Talk about a factory of sadness.
Similar glitches afflicted Baltimore Ravens fans last year when the team rolled out all-digital tickets.
Best advice: If you’re headed to a Panthers game, don’t wait until the last minute to figure out how to show your tickets, even if you are a 24-year-old computer programmer. It takes a little time. Ditto if you want to transfer or sell your tickets to somebody else.
Instructions and a Q&A from the Panthers about the new process is here.
Reader response
Time to dig into that ol’ digital mailbag again. Have a comment? Write to editor@cltledger.com.
In response to “Are developers warming to affordable housing?”:
“80% of median gross income is the easy thing to do but not where the need exists. Let’s help the ones below 50%. Let’s create a local rental subsidy to help the already cost-burdened renters living in naturally occurring affordable housing live in their current unit.”
“Nothing like rent-control to make a city more livable!
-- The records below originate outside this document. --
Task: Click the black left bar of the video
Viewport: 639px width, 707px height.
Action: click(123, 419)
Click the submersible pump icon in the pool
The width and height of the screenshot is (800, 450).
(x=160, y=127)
Kudos to the forward thinkers!”
In response to “Behold: renderings of first N.C. sportsbook”:
“If only they would make that sportsbook smoke-free. But I’m sure they won’t. Which will make that place disgusting by opening weekend.”
In response to “The truth about ‘unlimited PTO’”:
“The real issue of unlimited PTO is that folks end up using less. It’s quite the well-designed trap!”
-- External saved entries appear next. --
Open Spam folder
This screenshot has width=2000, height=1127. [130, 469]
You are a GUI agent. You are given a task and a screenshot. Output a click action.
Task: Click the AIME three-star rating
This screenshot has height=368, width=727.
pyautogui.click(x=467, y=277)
“If they had this unlimited PTO in my day, I would have held down two full-time jobs. At least.”
In brief:
Looking for a house? A full-page ad in the current SouthPark magazine shows a 5-bedroom, 6.2-bath, 9,106-s.f. house for sale on Baltusrol Lane on the Quail Hollow Club golf course. It has a garage that can fit your eight cars as well as “architectural and design influences throughout” that are “primarily Mediterranean from the coastal areas of France, Spain and Italy.” Asking price: $5.65M. County real-estate records show it is owned by somebody named Felix Sabates. (Zillow has tons of photos.)
N.C. in contention for big auto plant: Indian carmaker Mahindra Automotive North America is looking for a spot to build a plant that could employ as many as 2,000 workers. North Carolina is on the list. So is South Carolina. And Michigan. Plus Texas and Arizona. (Observer)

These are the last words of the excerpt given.